Government indicators would suggest economic conditions are great. Jobs numbers and unemployment numbers are improving and interest rates are steady. But corporate reports are mixed, as retailers continue to struggle, and any company with a significant stake in international trade are wondering how global negotiations are going to impact their bottom line.
But optimists are going to see the positive and haters are going to hate. Spectrem’s Household Outlook includes all kinds of investors, and it is a solid indicator of the overall outlook of American investors. In May, the Outlook was slightly better than in April, and much better than in January, but not as good as it was a year ago.

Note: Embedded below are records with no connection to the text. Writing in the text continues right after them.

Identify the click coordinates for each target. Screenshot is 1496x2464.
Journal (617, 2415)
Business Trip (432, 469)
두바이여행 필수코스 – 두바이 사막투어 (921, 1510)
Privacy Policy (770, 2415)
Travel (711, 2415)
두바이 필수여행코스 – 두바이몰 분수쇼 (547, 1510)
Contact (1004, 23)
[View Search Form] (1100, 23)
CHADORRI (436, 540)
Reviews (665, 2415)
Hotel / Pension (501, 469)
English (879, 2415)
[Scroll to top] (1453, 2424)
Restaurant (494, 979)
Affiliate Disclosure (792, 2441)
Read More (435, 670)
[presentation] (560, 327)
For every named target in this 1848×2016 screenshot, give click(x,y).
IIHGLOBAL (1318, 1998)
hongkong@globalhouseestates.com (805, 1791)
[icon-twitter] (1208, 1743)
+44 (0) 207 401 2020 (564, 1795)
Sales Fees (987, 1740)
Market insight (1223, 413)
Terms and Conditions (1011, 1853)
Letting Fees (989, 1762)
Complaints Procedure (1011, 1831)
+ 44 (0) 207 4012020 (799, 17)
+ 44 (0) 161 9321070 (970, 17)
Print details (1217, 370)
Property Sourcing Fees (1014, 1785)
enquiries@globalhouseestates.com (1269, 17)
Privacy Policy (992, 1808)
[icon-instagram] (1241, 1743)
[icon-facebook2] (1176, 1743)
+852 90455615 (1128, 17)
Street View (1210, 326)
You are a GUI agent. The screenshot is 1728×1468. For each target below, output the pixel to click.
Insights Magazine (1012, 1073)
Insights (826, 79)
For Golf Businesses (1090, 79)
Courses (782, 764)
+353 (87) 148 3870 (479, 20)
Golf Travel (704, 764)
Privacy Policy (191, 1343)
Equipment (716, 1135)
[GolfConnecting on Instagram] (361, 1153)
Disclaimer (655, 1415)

The Spectrem Household Outlook measures an investor’s optimism about four financial components in their daily lives, including Household Income, Household Assets, and the Economy. For May, the overall Outlook registered at 22.80, a notable rise from the 21.20 recorded in April. That is the fourth month in which the Outlook has been above 20 overall.
For comparison, the Outlook spent four months, from October 2018 to January 2019, under 20 and as low as 10.90 in January following that horrible December for the stock market. However, prior to October of 2018, the Spectrem Household Outlook was between 22.90 and 40 for 15 months, back to July of 2017.
So May’s Outlook is better than it was, but also not as good as it was.
Among all investors, the Outlook for individual components was slightly better, although Household Income was steady from the previous month. Notably, the Outlook for the economy rose from 1.20 to 3.60 after spending five months in negative territory.
Here is a look at the outlook regarding each component:
3.60, up from 1.20 in April.
- Those five months when the economy rating was in negative range, the overall Outlook suffered as well. Three months in positive territory is better, but it was at 23.20 back in August of 2018.
- In an unusual turn, the registered Outlook for the economy among non-Millionaires in May was higher than among Millionaires, 5.26 to 2.21. That rarely occurs. In similar fashion, the Outlook for the economy among retired investors was higher than that among working investors (10.75 to -5.43).
48.40, up more than 3 points from 45.20 in April.
- The Outlook for Household Assets is fairly positive overall, and has been above 40 for four months. This is a category that does not see a lot of movement, but was unusually high among Millionaires at 57.35. Among non-Millionaires, the rating was 37.72, the lowest mark in four months.
- However, among retired investors, the Outlook for Household Assets was the highest of the year at 39.78, a good sign for investors for whom Household Assets is probably the most important category in the Outlook.
25.20, with no movement from the 25.20 in April.
- The Outlook for Household Income rarely reaches 30, and does not fluctuate much, but but is in much better shape that it was back in January when the Outlook reflected the desperate times from December’s bad month for the markets.
- Based on different investor segments, Household Income rose significantly among Millionaires, from 21.90 to 35.29, but fell by nearly equal portion for non-Millionaires from 28.93 to 13.16. So May was a good month for the wealthier investors and equally bad for non-Millionaires as they considered their monthly income situation.
- Strongly affected by current conditions were female investors, who dropped their Outlook for Household Income from 30.23 in April to 13.41 in May.
14.00, up less than a point from 13.20 in April.
- This Outlook is very likely specific to the individual companies involved, as some companies are reporting positive earnings returns while consumer-targeted companies in retail have seen poor performances.
- Again, female investors reported poor Outlook for Company Health, dropping from 9.30 to 2.44. For investors who vote Democratic, the Outlook for Company Health fell from 7.14 into negative territory at -4.35.